Nous sommes pour la négociation, mais il peut y avoir d'autres solutions que l'adhésion, si notamment les conditions ne sont pas réunies. Et j'aurais voulu entendre de la part de J. Chirac pas simplement le rappel de ce processus, mais les conditions que la France doit poser pour la Turquie, mais aussi pour l'Europe. Il faut que l'Europe elle-même soit capable d'accueillir la Turquie, et que la Turquie respecte les conditions de démocratie, de droits de l'homme, de reconnaissance du génocide arménien, pour être dans dix ans, dans quinze ans, dans vingt ans, membre à part entière de l'Union européenne.
Europe toujours, avec la Commission Barroso qui est dans la tourmente. Elle risque de ne pas être investie aujourd'hui par le Parlement, notamment parce que les socialistes ne voteront pas pour elle. N'y a-t-il pas un risque de crise en Europe ?
Il s'agit là d'une crise parlementaire, et donc d'une crise démocratique. C'est bien qu'il en soit ainsi. Je vais prendre les épisodes, tels qu'ils se sont produits. Les gouvernements sont à droite, aujourd'hui en Europe, c'est un fait. Barroso, ancien Premier ministre portugais, est à droite. Il compose une commission de droite. Normalement, elle devrait obtenir le soutien du Parlement européen qui lui-même est majoritairement à droite. Mais il se trouve qu'il y a la présence d'un commissaire venant de l'Italie, qui a pris des positions inacceptables, sur l'homosexualité, sur les femmes, sur la conception même de l'Europe, sur le fait que la laïcité ne serait pas la valeur reconnue par l'ensemble des Européens. Dès lors, il y a une possibilité de renverser, c'est-à-dire de ne pas donner en définitive le soutien du Parlement européen à cette Commission. Et donc j'y vois un grand progrès pour la démocratie européenne. Je souhaite que les socialistes européens, très attachés à l'Europe, attachés d'ailleurs pour l'essentiel à la future Constitution européenne, marquent finalement cette volonté de faire l'Europe avec la démocratie, en renversant cette Commission.
Mais justement, la Turquie, la crise de la Commission... Est-ce que ce n'est pas des arguments formidables pour ceux qui prônent le "non" ? Cela prouve que l'Europe est ingouvernable...
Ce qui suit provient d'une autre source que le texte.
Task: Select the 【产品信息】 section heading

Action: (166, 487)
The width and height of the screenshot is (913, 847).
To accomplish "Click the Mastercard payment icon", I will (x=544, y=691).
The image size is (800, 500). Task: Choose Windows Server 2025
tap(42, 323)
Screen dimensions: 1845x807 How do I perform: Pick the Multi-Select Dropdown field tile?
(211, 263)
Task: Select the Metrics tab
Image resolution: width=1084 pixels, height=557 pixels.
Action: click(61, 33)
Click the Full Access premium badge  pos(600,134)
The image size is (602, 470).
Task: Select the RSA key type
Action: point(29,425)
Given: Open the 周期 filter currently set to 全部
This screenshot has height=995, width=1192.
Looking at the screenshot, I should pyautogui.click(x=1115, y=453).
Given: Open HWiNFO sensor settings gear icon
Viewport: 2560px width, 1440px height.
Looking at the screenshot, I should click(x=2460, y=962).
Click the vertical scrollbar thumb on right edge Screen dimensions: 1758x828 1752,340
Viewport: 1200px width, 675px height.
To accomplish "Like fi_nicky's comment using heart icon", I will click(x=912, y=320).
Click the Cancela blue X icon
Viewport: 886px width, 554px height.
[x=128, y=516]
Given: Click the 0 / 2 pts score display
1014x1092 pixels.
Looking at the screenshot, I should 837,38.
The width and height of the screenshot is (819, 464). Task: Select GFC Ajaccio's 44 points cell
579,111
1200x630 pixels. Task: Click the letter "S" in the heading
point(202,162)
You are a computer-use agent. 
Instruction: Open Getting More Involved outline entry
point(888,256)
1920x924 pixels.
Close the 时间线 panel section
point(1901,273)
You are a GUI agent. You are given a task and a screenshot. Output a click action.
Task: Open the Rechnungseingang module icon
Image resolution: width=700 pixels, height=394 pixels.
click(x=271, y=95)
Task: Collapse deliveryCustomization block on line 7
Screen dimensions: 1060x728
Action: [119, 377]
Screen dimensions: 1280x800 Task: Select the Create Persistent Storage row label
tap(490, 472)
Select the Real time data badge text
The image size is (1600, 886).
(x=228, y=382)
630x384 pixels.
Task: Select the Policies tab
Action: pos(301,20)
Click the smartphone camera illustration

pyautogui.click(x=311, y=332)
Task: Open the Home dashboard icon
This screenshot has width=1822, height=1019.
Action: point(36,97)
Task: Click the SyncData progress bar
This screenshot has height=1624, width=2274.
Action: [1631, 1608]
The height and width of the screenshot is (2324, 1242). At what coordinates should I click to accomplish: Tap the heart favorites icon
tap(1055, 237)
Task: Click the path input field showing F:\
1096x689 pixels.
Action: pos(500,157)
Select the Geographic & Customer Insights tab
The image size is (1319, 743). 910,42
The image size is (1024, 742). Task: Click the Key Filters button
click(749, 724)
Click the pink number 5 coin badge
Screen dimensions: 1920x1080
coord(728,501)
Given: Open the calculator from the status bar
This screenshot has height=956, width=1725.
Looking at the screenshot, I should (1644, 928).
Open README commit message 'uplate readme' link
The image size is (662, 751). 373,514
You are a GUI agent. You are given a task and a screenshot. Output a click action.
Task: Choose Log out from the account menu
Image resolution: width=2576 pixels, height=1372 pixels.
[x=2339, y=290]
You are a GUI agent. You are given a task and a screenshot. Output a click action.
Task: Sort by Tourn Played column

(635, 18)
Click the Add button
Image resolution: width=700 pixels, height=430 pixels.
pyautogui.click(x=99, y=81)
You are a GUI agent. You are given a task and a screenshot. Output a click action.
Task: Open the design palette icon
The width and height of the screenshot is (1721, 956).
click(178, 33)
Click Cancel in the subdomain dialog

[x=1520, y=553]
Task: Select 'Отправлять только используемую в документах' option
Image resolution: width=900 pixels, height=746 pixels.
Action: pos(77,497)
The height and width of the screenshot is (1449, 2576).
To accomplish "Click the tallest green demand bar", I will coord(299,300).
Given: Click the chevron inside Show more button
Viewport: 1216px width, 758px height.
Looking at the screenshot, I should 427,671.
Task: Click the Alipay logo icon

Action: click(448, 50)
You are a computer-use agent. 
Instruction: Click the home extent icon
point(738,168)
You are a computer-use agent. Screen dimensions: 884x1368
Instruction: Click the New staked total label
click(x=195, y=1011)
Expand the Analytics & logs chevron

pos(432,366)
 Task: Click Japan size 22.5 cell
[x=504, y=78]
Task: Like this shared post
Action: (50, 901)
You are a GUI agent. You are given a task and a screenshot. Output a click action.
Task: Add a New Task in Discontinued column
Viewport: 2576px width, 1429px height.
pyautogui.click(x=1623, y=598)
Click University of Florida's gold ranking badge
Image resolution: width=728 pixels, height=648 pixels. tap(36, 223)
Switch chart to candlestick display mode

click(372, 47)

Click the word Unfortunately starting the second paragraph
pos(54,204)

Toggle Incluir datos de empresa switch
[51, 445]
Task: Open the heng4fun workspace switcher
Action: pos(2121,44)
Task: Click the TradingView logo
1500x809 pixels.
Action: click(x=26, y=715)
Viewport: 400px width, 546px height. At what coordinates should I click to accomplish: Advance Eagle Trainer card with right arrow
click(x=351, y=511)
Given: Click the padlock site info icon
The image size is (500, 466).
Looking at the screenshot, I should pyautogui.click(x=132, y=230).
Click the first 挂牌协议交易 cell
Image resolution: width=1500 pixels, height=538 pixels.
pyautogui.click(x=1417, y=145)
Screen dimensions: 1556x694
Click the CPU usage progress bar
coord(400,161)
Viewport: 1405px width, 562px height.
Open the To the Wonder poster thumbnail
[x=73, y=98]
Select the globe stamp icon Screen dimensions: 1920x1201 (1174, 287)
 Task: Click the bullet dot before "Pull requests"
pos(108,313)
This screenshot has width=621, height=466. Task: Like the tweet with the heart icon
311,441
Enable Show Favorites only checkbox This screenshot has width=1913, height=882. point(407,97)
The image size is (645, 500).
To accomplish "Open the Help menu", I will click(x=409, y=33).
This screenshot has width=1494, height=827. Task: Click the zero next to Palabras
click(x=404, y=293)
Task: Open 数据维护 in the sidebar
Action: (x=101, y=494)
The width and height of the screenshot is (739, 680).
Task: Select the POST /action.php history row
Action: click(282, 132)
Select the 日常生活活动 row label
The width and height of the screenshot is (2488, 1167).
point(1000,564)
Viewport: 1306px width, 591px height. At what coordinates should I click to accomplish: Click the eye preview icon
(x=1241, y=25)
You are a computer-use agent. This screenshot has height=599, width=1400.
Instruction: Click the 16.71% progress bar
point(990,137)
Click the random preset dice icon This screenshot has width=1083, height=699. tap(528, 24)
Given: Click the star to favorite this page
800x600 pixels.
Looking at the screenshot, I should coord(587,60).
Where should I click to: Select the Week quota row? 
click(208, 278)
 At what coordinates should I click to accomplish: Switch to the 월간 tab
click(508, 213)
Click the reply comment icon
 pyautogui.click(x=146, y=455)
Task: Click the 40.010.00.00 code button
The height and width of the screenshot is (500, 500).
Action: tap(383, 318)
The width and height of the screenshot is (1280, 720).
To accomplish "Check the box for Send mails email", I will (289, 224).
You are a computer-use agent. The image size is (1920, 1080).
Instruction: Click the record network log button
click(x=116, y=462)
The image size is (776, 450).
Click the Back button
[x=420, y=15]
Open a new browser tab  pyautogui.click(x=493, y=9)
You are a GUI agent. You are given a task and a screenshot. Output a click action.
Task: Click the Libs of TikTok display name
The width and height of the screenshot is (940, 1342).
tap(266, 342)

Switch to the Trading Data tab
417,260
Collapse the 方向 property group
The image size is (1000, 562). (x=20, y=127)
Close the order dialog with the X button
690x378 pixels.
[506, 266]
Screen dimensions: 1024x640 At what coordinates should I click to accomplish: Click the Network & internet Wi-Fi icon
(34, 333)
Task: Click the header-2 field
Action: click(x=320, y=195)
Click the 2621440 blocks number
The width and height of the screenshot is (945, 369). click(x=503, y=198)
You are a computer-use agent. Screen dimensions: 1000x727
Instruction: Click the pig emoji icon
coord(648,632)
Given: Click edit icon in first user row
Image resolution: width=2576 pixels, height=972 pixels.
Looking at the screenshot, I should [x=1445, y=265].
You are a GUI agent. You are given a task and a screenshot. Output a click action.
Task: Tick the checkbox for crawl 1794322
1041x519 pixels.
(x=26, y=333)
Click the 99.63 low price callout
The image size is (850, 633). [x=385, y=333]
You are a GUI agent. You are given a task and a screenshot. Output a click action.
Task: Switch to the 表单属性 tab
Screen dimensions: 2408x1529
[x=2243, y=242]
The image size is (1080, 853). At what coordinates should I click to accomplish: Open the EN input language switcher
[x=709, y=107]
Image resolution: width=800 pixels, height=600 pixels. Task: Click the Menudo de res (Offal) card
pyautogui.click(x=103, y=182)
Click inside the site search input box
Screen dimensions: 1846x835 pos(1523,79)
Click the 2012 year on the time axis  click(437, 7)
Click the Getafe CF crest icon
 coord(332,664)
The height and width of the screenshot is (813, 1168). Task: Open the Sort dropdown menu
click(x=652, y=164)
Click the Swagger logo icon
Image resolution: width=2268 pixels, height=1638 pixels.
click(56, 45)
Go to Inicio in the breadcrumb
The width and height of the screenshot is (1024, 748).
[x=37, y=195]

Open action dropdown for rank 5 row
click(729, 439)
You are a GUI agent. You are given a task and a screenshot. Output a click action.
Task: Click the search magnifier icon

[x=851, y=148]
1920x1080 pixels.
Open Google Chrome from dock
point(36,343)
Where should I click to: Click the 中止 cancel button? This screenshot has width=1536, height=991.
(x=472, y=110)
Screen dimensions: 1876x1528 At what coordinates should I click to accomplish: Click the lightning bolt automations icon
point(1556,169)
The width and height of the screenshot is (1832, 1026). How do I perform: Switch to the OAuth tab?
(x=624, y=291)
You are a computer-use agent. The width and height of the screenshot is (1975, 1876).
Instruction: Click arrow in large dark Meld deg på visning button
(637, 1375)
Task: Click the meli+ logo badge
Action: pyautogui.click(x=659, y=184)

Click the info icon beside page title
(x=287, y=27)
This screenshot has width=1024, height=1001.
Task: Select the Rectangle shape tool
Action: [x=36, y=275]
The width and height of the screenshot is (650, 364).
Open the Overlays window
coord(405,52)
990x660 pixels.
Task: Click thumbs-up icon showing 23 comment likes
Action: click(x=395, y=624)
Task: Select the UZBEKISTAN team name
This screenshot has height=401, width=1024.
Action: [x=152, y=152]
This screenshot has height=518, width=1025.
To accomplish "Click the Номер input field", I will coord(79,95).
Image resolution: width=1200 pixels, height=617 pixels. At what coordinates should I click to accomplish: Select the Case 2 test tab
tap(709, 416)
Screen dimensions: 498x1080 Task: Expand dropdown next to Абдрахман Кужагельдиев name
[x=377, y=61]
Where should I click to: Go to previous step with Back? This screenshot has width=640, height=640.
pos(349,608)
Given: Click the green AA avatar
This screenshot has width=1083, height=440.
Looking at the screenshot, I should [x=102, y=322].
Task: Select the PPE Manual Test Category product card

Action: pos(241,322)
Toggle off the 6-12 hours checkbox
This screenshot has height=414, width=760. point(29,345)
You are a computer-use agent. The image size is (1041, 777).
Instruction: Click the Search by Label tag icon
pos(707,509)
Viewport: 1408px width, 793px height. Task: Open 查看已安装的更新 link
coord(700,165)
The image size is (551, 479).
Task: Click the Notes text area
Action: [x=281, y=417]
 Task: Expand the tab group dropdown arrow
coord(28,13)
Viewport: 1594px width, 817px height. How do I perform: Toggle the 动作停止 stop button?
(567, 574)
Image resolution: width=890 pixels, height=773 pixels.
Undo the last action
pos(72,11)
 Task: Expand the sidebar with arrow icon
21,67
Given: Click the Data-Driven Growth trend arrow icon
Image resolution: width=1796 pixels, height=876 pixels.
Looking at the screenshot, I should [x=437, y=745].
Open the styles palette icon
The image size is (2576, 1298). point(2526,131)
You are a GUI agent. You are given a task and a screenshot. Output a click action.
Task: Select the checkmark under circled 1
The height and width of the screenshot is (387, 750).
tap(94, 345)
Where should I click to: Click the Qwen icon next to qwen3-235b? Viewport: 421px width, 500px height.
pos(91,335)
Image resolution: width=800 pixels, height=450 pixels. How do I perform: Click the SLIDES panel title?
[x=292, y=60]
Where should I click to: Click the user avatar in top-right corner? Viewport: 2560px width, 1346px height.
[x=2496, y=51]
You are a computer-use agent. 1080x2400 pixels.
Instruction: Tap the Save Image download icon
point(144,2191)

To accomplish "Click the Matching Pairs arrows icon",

Non, cela prouve que l'Europe est maintenant dans le débat politique, et c'est bien qu'il en soit ainsi. On veut faire l'Europe. Alors, la question sera si on l'a fait avec la Turquie. Ce sera au peuple d'en décider, en fonction des conditions qui auront été posées. Il y a une commission européenne, qui va nous représenter. Il est normal que le Parlement européen dise s'il veut ou s'il ne veut pas de cette Commission. Et la future Constitution européenne permettra justement de renforcer les pouvoirs du Parlement européen. Mais déjà, le Parlement européen peut prendre sa responsabilité. Et les socialistes européens renverseront, je l'espère, ne donneront pas la majorité à Barroso et à son équipe, parce que cela sera un progrès pour l'Europe pas une crise pour l'Europe en définitive, un progrès.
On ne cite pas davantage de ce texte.